> **Provided text**:
Sunday, February 03, 2013

Did man create God or vice-versa? Does it matter?

The argument over whether God exists is frequently a stale and fruitless exercise in dueling talking points, sound bites, and idées fixes, that begin and end with the certitude that the opposing side is made up of idiots who are incapable of understanding self-evident truths. In this vein, "samearl" writes, in response to a Huffington Post piece on the Prime Mover argument for the existence of God, "Jehovah was created a few thousand years ago by a tribe of bronze age sheepherders as one of their gods. He started to grow in prominence when certain sects began to give him more importance and had him say "Ye shall have no other gods before me.'"

I would like to posit that it actually makes no difference whether God created mankind, or mankind created God. The whole "creation" bit, while  interesting ontologically, is pretty much irrelevant theologically.

One cam make a very good case that humans created the multiple deities of the ancient world. Many of these are functional gods: you pray to Demeter to bring the harvest, to Tlaloc to make rain, to Hapi to cause the Nile to flood. (This is an oversimplification but gets to the essential point.) 

So we can see why humans would find it useful to invent these gods, and pray to them. 

What about God, singular, the God of the Hebrew scriptures and their offshoots? Let us stipulate, for the sake of argument, that Man invented God. 

In one of the earliest stories in the Bible, Cain, the firstborn child in history, kills his brother Abel. The story is short (concision is one of the greatest strengths of the Bible); we shall give it entire:

Now Adam knew Eve his wife, and she conceived and bore Cain, saying, “I have gotten a man with the help of the LORD.” And again, she bore his brother Abel. Now Abel was a keeper of sheep, and Cain a worker of the ground. In the course of time Cain brought to the LORD an offering of the fruit of the ground, and Abel also brought of the firstborn of his flock and of their fat portions. And the LORD had regard for Abel and his offering, but for Cain and his offering he had no regard. So Cain was very angry, and his face fell. The LORD said to Cain, “Why are you angry, and why has your face fallen? If you do well, will you not be accepted? And if you do not do well, sin is crouching at the door. Its desire is for you, but you must rule over it.” Cain spoke to Abel his brother. And when they were in the field, Cain rose up against his brother Abel and killed him. Then the LORD said to Cain, “Where is Abel your brother?” He said, “I do not know; am I my brother's keeper?” And the LORD said, “What have you done? The voice of your brother's blood is crying to me from the ground. And now you are cursed from the ground, which has opened its mouth to receive your brother's blood from your hand. When you work the ground, it shall no longer yield to you its strength. You shall be a fugitive and a wanderer on the earth.” Cain said to the LORD, “My punishment is greater than I can bear. Behold, you have driven me today away from the ground, and from your face I shall be hidden. I shall be a fugitive and a wanderer on the earth, and whoever finds me will kill me.” Then the LORD said to him, “Not so! If anyone kills Cain, vengeance shall be taken on him sevenfold.” And the LORD put a mark on Cain, lest any who found him should attack him. Then Cain went away from the presence of the LORD and settled in the land of Nod, east of Eden.

> **Assignment**:
Revise the part of the blog post that opens with the words containing "So we can see" and closes with "Man invented God.", putting "assume" in place of "stipulate". Nothing in the listing is needed for this.

> **Dataset extract**:
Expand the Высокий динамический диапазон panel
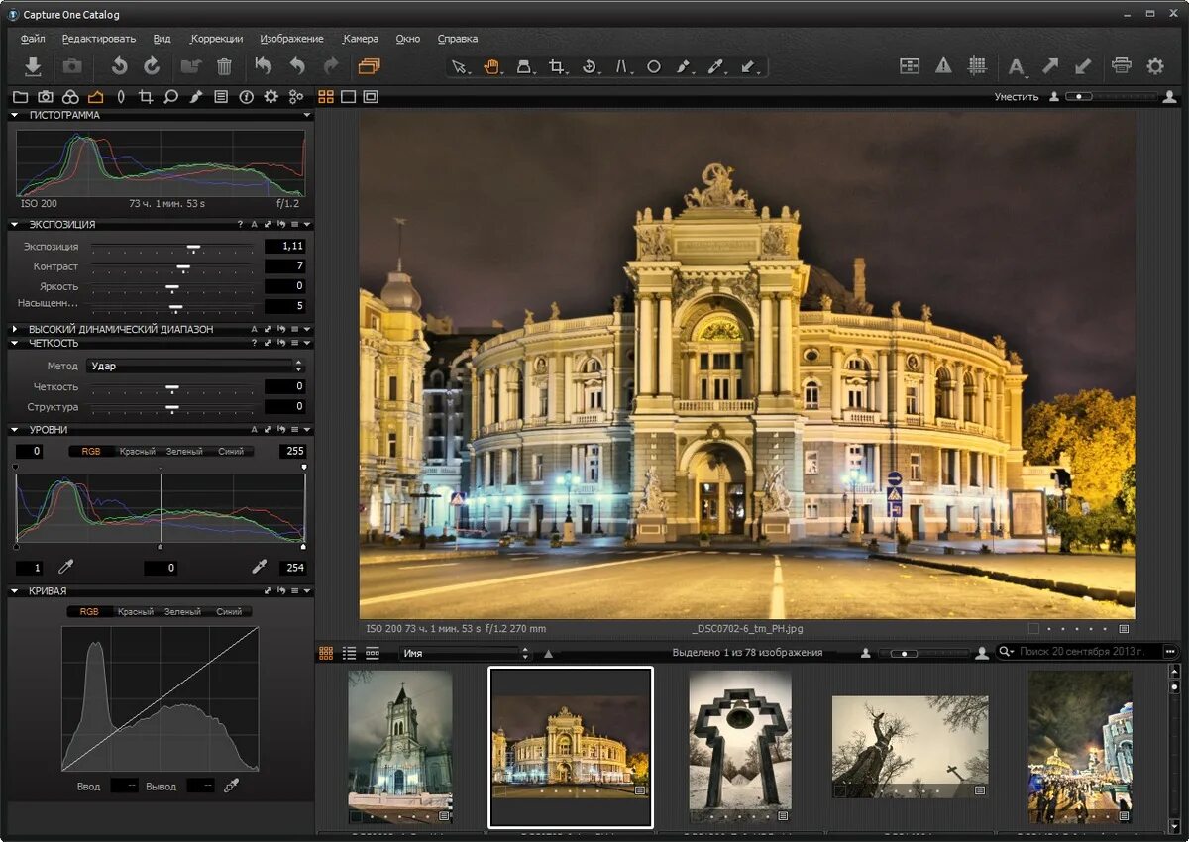Viewport: 1189px width, 842px height. coord(16,329)
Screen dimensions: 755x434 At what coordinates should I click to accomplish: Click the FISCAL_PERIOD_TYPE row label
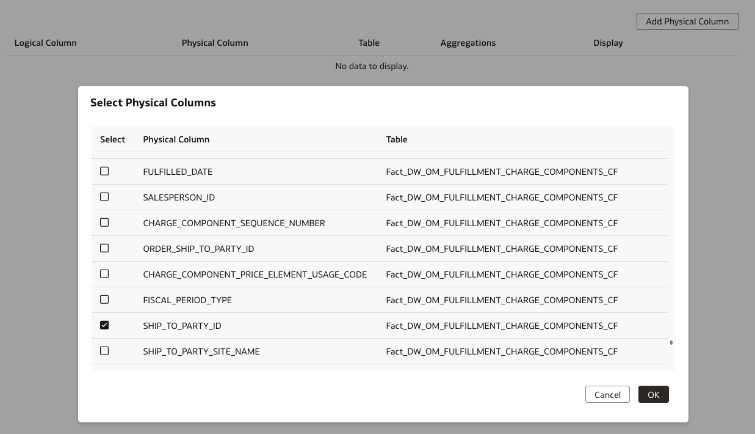click(x=187, y=300)
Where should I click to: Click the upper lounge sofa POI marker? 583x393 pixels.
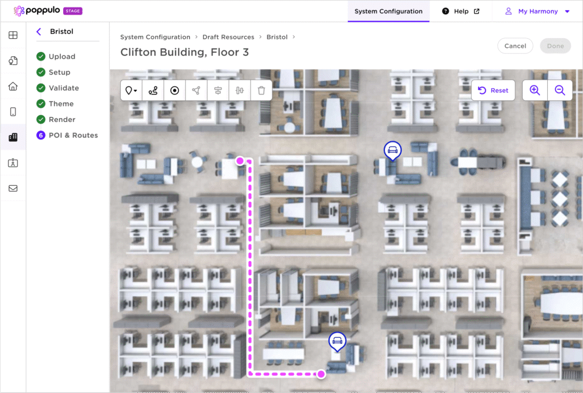[392, 150]
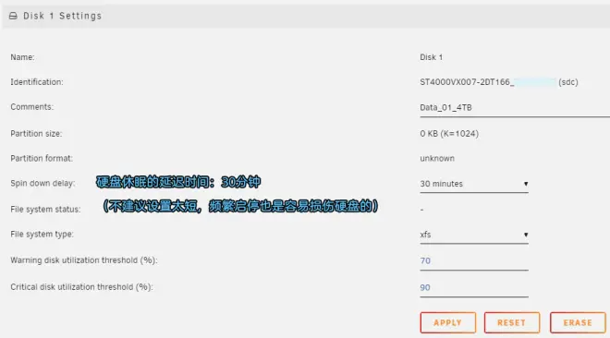
Task: Click the arrow next to xfs
Action: coord(526,235)
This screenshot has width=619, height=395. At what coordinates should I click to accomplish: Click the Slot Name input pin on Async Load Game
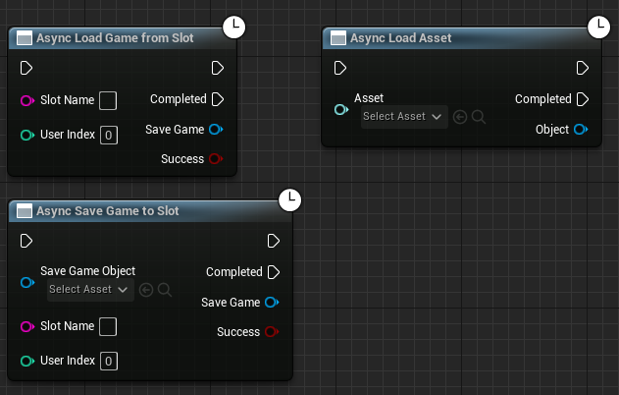(27, 100)
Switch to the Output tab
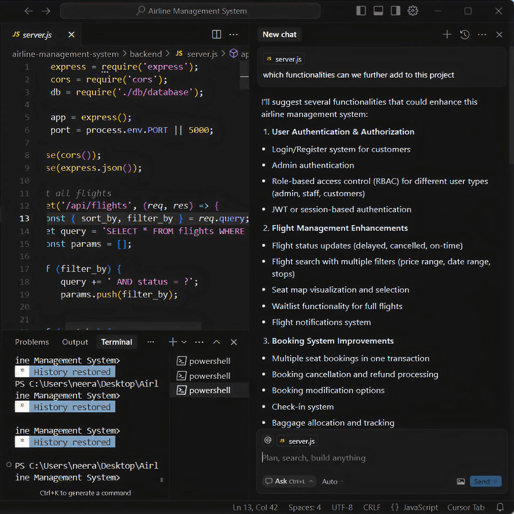The height and width of the screenshot is (514, 514). tap(75, 342)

> **Task response**:
So we can see why humans would find it useful to invent these gods, and pray to them. 

What about God, singular, the God of the Hebrew scriptures and their offshoots? Let us assume, for the sake of argument, that Man invented God.